SZIYB v Minister for Immigration and Citizenship
[2007] FCA 357
•14 FEBRUARY 2007
FEDERAL COURT OF AUSTRALIA
SZIYB v Minister for Immigration and Citizenship [2007] FCA 357
SZIYB v MINISTER FOR IMMIGRATION AND CITIZENSHIP AND REFUGEE REVIEW TRIBUNAL
NSD 2110 OF 2006BESANKO J
14 FEBRUARY 2007
SYDNEY
IN THE FEDERAL COURT OF AUSTRALIA
NEW SOUTH WALES DISTRICT REGISTRY
NSD 2110 OF 2006
ON APPEAL FROM THE FEDERAL MAGISTRATES COURT OF AUSTRALIA
BETWEEN:
SZIYB
AppellantAND:
MINISTER FOR IMMIGRATION AND CITIZENSHIP
First RespondentREFUGEE REVIEW TRIBUNAL
Second Respondent
JUDGE:
BESANKO J
DATE OF ORDER:
14 FEBRUARY 2007
WHERE MADE:
SYDNEY
THE COURT ORDERS THAT:
1.The name of the first respondent be amended from ‘Minister for Immigration and Multicultural Affairs’ to ‘Minister for Immigration and Citizenship’.
2.The appeal be dismissed.
3.The appellant pay the first respondent’s costs of the appeal.
Note: Settlement and entry of orders is dealt with in Order 36 of the Federal Court Rules.
IN THE FEDERAL COURT OF AUSTRALIA
NEW SOUTH WALES DISTRICT REGISTRY
NSD 2110 OF 2006
ON APPEAL FROM THE FEDERAL MAGISTRATES COURT OF AUSTRALIA
BETWEEN:
SZIYB
AppellantAND:
MINISTER FOR IMMIGRATION AND CITIZENSHIP
First RespondentREFUGEE REVIEW TRIBUNAL
Second Respondent
JUDGE:
BESANKO J
DATE:
14 FEBRUARY 2007
PLACE:
SYDNEY
REASONS FOR JUDGMENT
This is an appeal from orders made by a Federal Magistrate. The appellant applied to the Federal Magistrates Court for constitutional writs in respect of a decision of the Refugee Review Tribunal. The Magistrate dismissed the application. The Tribunal had affirmed a decision of a delegate of the Minister for Immigration and Multicultural Affairs to refuse to grant a protection visa to the appellant.
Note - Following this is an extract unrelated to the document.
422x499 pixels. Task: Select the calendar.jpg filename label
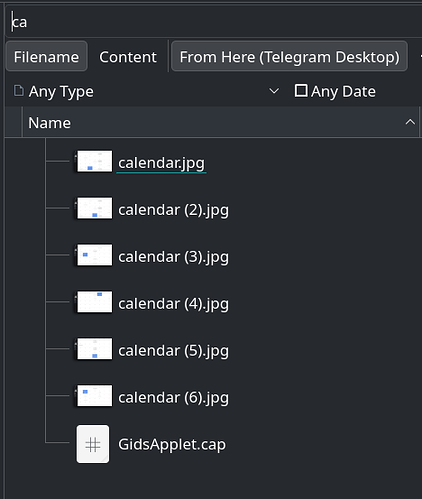(161, 163)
The appellant is a citizen of the People’s Republic of China. He arrived in Australia on 24 September 2005 using a passport in a name which was not his name. On 8 November 2005 the appellant applied to the Department of Immigration and Multicultural Affairs for a protection (class XA) visa under the Migration Act 1958 (Cth) (‘the Act’). On 6 February 2006 a delegate of the Minister for Immigration and Multicultural Affairs decided to refuse the appellant’s application. On 7 March 2006 the appellant applied to the Refugee Review Tribunal for a review of that decision.
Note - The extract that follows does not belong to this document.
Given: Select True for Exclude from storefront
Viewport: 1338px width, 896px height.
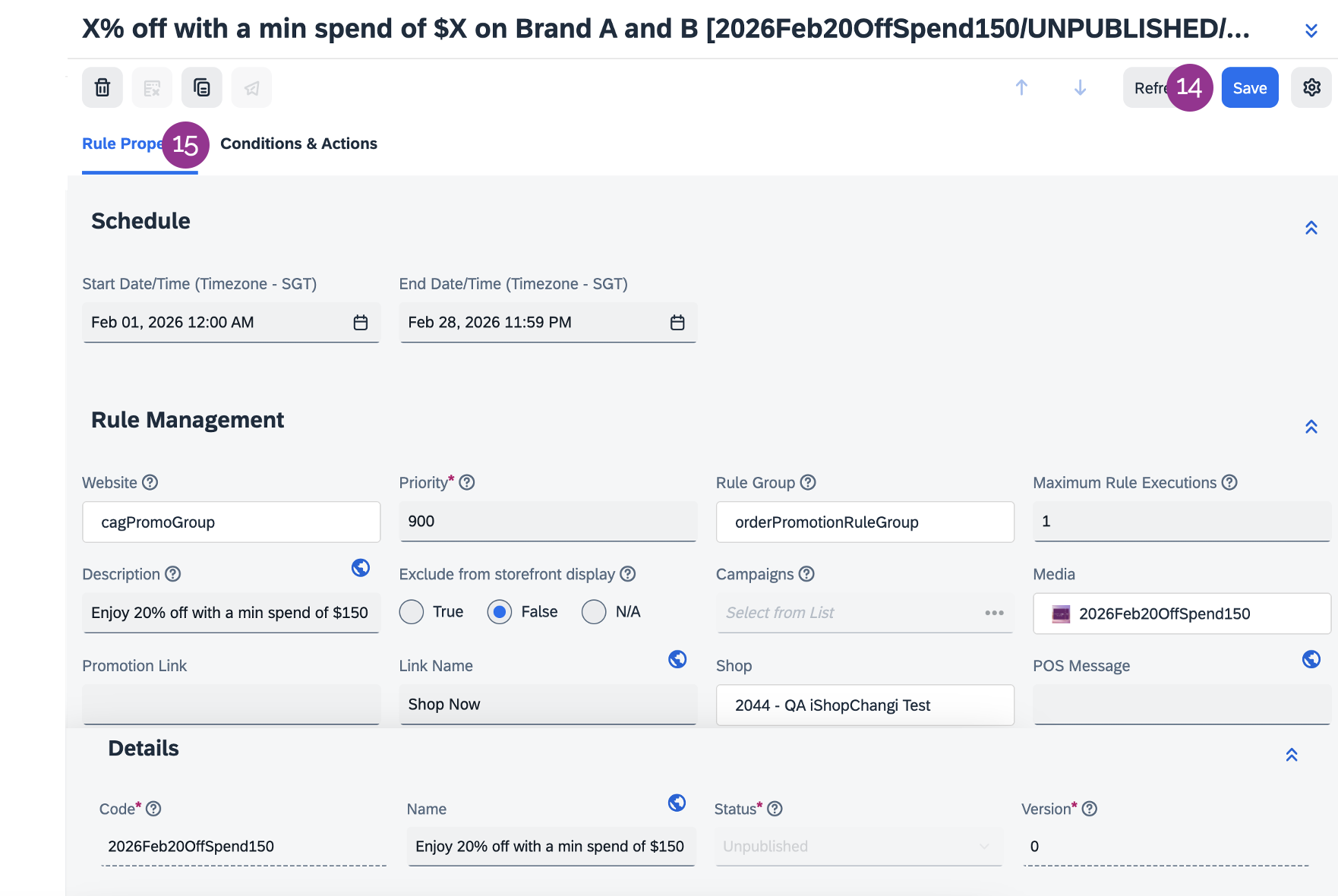Looking at the screenshot, I should (412, 612).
The appellant was invited to a hearing before the Tribunal. He attended a hearing on 21 April 2006 and he gave evidence to the Tribunal.
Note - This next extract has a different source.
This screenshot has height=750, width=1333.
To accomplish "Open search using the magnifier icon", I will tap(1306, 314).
The appellant’s case before the Tribunal was that he was born on 7 November 1974. His case was that he worked in his own business as a watch repairer throughout his adult life, doing so in his home village, Xiting in Longtian town, Fuqing City, Fujian Province, until 2003. His case was that he moved from Xiting village to Fengyi County, Jiangxi Province in March 2003 in order to set up a watch repair business next to a coal mine. There he had become involved in illegally organising workers which now led to his fear of being arrested in China.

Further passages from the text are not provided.